**EXERCISE OBJECTIVE**
List every line in the records below that contains the word "screenshot". Case counts: match uppercase and lowercase letters exactly.

**DATA SECTION**
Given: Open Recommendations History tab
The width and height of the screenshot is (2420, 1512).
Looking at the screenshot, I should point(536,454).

==

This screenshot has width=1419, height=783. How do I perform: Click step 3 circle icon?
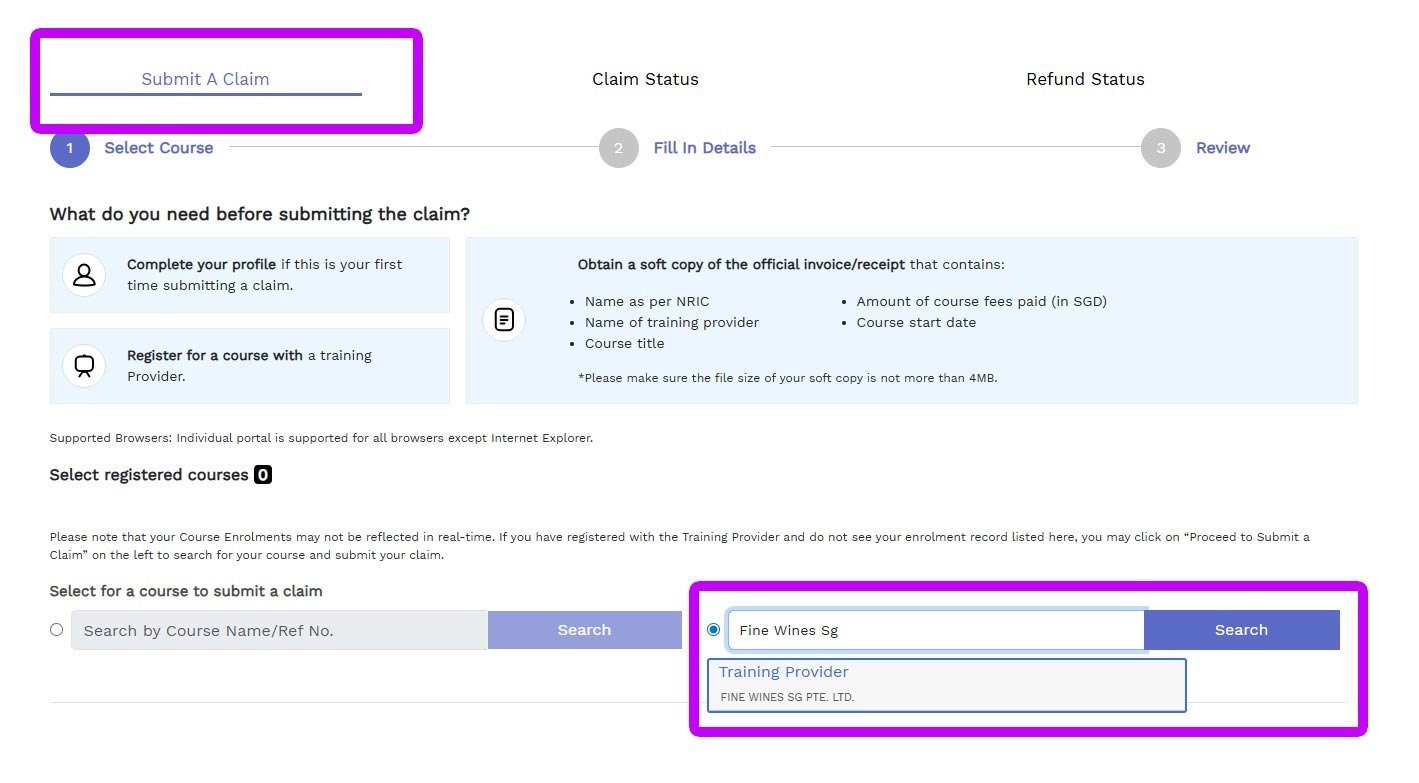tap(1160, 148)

==

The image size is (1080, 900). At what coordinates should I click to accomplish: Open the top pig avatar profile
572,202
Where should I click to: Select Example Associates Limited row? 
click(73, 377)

**EXPECTED ANSWER**
The width and height of the screenshot is (2420, 1512).
Looking at the screenshot, I should point(536,454).
This screenshot has width=1419, height=783. How do I perform: Click step 3 circle icon?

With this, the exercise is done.